On Wednesday, Trump tweeted that “the terrorist came into our country through what is called the ‘Diversity Visa Lottery Program,' a (Senate Democratic leader) Chuck Schumer beauty.” He added, “We are fighting hard for Merit Based Immigration, no more Democratic Lottery system. We must get MUCH tougher.”
Trump was referring to the Diversity Visa Lottery, a program that benefits people from countries with traditionally low levels of immigration to the U.S. It was first proposed more than two decades ago by Schumer.
There is a dangerous double standard in the way the president addresses mass killings. He routinely politicizes terrorist attacks carried out by immigrants. But when U.S.-born gunman Stephen Paddock killed 58 people and injured more than 500 others in Las Vegas, and was found to have an arsenal of 47 guns, Trump remained largely silent.
White House officials said at the time that, out of respect to the victims’ families, it was not a good time to politicize the issue by discussing gun control.
America certainly needs to be tough on radical Islamic terrorists, who are a clear national – and global – security threat. But Trump seems to be focusing exclusively on actions to stop foreign murderers, while not doing anything to stop domestic ones, the ones who are responsible for the worst mass shootings in U.S. history.
Paddock was born and raised in the United States. Omar Saddiqui Mateen, the man who shot and killed 49 people at the Pulse nightclub in Orlando in 2016, was also born in this country.
So was Seung-Hui Cho, the student who shot 32 people dead at the Virginia Tech campus in 2007. The same goes for Adam Lanza, who gunned down 20 children at the Sandy Hook Elementary School in 2012.
Why doesn’t Trump, while addressing foreign terrorism, also take actions against domestic terrorists? For instance, he should ask for background checks to keep people like Paddock from buying dozens of guns in a short period of time. The Las Vegas shooter had bought 33 firearms – including several semi-automatic rifles with bump stocks – in the year before his death.
And why doesn’t Congress do something to prevent mass shootings by domestic terrorists? A month after the Las Vegas shooting, Congress has yet to pass a law to prohibit bump stocks.
The White House does not consider Paddock a terrorist.
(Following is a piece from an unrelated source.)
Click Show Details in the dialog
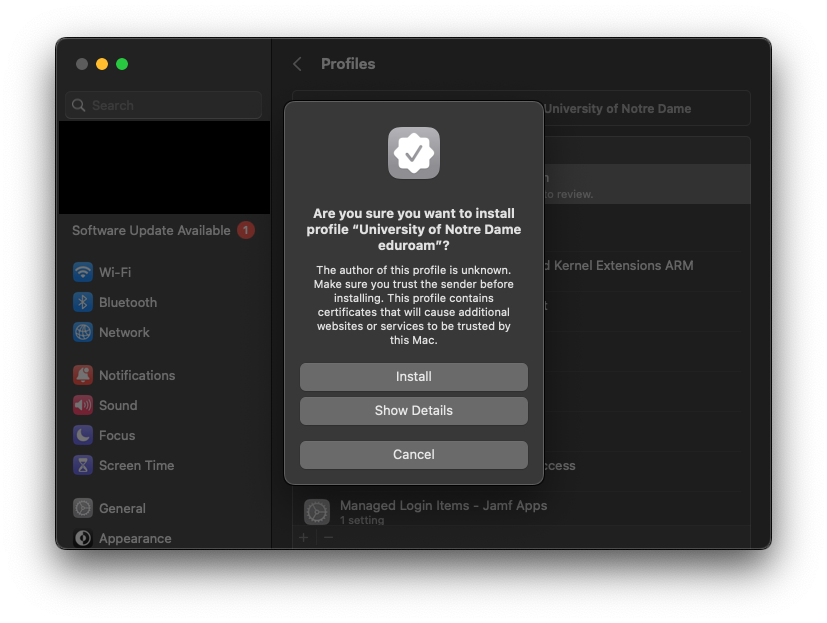This screenshot has width=827, height=623. click(x=413, y=411)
Trump called his action an “act of pure evil,” but not terrorism.
Granted, under a strict interpretation of the term, a terrorist has an ultimate political or ideological goal, which Paddock may or may not have had.
But in practical terms, it doesn’t make much of a difference. Both foreign-born terrorists like Saipov and U.S.-born shooters like Paddock are mass killers. Trump should take measures to prevent both kinds of mass murders.